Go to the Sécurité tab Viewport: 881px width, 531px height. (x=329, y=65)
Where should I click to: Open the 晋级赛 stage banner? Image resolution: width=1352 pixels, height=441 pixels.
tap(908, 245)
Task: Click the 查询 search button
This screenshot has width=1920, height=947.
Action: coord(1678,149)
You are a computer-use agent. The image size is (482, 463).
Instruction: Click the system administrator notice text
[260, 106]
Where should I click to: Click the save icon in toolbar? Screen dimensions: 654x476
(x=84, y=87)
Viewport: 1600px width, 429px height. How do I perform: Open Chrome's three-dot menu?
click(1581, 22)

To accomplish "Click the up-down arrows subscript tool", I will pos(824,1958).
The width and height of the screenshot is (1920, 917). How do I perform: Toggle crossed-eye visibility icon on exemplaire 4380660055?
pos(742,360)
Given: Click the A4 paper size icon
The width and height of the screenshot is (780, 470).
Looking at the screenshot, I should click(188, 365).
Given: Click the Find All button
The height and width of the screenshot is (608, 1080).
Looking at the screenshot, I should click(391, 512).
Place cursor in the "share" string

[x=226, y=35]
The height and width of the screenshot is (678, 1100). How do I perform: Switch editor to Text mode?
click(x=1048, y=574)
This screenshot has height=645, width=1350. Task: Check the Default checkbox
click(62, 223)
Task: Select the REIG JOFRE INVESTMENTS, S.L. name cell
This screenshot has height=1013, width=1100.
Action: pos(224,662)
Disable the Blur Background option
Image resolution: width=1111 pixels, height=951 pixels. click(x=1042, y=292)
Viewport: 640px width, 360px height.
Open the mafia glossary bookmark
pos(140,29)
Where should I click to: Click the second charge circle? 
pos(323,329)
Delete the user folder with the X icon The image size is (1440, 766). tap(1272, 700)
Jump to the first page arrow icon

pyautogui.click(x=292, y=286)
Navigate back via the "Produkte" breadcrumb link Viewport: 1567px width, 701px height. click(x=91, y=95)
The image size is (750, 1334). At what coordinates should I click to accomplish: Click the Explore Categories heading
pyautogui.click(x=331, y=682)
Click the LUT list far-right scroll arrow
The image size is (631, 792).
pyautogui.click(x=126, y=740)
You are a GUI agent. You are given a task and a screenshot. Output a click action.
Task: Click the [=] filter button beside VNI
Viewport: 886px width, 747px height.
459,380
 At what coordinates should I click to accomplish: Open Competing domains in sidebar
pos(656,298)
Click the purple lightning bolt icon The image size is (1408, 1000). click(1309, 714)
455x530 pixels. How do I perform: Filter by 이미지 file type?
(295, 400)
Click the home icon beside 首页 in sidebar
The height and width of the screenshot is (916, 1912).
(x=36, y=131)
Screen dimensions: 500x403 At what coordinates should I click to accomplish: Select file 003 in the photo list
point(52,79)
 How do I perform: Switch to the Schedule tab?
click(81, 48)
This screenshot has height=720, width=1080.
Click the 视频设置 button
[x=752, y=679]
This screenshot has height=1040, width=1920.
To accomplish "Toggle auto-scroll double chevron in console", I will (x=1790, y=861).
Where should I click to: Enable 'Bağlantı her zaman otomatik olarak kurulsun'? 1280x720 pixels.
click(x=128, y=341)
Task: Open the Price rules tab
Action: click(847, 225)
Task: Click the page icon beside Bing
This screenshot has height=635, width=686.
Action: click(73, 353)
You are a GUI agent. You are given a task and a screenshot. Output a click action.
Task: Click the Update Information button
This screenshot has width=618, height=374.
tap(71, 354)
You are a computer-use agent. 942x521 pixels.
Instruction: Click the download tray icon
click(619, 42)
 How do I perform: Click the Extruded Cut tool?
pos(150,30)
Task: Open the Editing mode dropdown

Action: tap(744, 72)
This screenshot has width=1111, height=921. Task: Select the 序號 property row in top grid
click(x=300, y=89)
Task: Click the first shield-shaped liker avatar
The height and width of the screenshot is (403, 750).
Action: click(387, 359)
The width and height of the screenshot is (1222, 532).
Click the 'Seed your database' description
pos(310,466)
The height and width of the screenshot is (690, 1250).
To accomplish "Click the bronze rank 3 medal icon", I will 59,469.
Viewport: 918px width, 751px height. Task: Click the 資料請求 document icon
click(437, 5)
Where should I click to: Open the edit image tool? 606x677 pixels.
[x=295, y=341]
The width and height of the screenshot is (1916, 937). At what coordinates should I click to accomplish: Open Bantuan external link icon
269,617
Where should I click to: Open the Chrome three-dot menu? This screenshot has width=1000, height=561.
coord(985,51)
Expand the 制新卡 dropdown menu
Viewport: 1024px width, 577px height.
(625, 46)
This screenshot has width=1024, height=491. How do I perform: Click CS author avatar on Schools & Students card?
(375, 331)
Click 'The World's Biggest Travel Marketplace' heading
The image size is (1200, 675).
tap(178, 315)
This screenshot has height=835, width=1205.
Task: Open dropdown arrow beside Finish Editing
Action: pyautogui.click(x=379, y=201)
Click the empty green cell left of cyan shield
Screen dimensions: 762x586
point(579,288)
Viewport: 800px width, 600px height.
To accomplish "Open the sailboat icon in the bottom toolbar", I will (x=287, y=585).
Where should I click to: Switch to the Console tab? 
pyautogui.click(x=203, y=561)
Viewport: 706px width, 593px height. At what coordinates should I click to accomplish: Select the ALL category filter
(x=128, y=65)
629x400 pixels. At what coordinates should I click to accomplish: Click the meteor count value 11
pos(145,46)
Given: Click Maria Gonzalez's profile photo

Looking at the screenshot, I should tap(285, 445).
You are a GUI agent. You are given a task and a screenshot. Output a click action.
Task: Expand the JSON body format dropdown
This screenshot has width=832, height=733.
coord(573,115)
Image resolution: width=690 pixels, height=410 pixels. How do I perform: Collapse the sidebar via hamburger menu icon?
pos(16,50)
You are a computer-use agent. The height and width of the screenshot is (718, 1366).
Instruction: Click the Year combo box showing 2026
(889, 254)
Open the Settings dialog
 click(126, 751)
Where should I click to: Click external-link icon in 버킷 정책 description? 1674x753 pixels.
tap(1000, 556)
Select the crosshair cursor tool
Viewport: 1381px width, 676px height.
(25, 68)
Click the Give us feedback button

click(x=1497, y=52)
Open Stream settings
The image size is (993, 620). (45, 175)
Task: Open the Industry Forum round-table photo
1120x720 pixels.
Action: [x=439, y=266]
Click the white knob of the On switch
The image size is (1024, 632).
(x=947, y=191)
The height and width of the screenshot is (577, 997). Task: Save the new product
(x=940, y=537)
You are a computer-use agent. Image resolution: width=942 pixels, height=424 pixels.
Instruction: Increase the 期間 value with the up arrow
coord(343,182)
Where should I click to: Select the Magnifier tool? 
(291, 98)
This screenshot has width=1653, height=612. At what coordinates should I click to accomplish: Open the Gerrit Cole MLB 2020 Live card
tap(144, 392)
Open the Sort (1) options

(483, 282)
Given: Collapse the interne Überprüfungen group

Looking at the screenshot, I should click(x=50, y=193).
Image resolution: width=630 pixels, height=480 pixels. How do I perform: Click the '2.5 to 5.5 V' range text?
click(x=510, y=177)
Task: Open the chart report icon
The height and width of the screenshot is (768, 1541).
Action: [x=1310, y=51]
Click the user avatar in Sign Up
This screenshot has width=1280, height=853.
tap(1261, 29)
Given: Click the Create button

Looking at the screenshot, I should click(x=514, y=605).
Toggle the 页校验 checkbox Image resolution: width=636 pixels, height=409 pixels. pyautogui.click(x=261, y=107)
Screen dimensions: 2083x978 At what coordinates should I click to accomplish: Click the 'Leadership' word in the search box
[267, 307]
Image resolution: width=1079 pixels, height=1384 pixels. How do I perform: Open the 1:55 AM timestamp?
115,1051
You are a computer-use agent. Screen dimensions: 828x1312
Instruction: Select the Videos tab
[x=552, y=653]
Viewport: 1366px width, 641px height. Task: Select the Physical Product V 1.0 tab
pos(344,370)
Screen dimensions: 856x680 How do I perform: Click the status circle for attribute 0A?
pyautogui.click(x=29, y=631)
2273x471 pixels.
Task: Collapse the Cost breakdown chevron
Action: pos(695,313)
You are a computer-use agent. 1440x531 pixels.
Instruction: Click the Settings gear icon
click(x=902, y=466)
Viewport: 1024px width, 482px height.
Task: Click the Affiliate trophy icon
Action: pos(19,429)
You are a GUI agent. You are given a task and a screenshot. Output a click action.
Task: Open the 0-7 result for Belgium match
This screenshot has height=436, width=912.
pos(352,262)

Your objective:
Please copy, exactly as written, every line in the listing above from the line with "Where should I click to: Open the Chrome" up to and including the line with "Viewport: 800px width, 600px height.".

Task answer:
Where should I click to: Open the Chrome three-dot menu? This screenshot has width=1000, height=561.
coord(985,51)
Expand the 制新卡 dropdown menu
Viewport: 1024px width, 577px height.
(625, 46)
This screenshot has width=1024, height=491. How do I perform: Click CS author avatar on Schools & Students card?
(375, 331)
Click 'The World's Biggest Travel Marketplace' heading
The image size is (1200, 675).
tap(178, 315)
This screenshot has height=835, width=1205.
Task: Open dropdown arrow beside Finish Editing
Action: pyautogui.click(x=379, y=201)
Click the empty green cell left of cyan shield
Screen dimensions: 762x586
point(579,288)
Viewport: 800px width, 600px height.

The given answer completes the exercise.